Ex Parte Bates et al - Page 8


              Appeal 2007-1775                                                                     
              Application 09/749,106                                                               

                    In the Reply Brief, Appellants argue that the “price calculations in           
              Pallakoff are based on aggregate demand, which is not a function of a                
              number of buyers” (Reply Br. 3).
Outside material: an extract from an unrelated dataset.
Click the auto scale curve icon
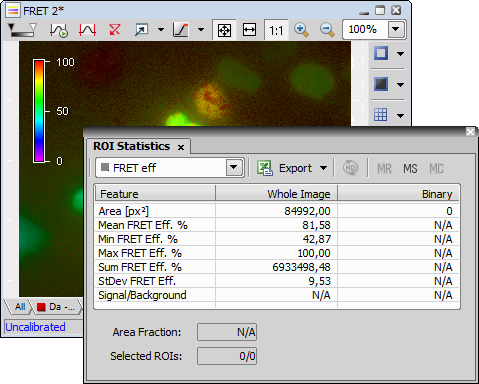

Appellants point to Pallakoff, at column 7,         
              lines 31-46, where aggregate demand is calculated as the number of balls             
              purchased by a group of buyers (Reply Br. 3).  Appellants further contend            
              that Pallakoff’s “Buying Team” is not a subscriber group because a buyer in          
              Pallakoff is different from a “subscriber,” as claimed.  Specifically,               
              Appellants contend that because members of Pallakoff’s “Buying Team”                 
              must (by definition) be purchasers, then it logically follows that Pallakoff’s       
              members cannot elect to purchase or not purchase, as required by the                 
              language of each independent claim [claims 1, 15, and 22] (Reply Br. 4).             
              Appellants argue that regardless of whether this language is read in the             
              alternative or not (e.g., as merely “wherein each subscriber may elect to            
              purchase . . . ,” the meaning is unchanged, i.e., each subscriber as claimed         
              has the power to purchase or not purchase (id.).                                     
                    After carefully considering all of the evidence before us, we begin our        
              analysis by noting that Bonomi teaches a centrally-managed media delivery            
              system that delivers program content, such as video-on-demand, to                    
              subscribers (see Bonomi, col. 23, ll. 42-45; see also col. 5, ll. 47-51).  We        
              further note that Bonomi expressly teaches “subscriber accounts” that we             
              find are “independent,” i.e., one account per customer (col. 2, l. 40; see also      
              col. 21, l. 67 through col. 22, l. 1).  Thus, we agree with the Examiner that        
              Bonomi teaches a subscriber group consisting of a plurality of subscribers           
              (see CUSTOMER LIST, Fig. 12A) where each customer has an independent                 
              account (see “Account Information” for “Li Liu” shown at the right of Fig.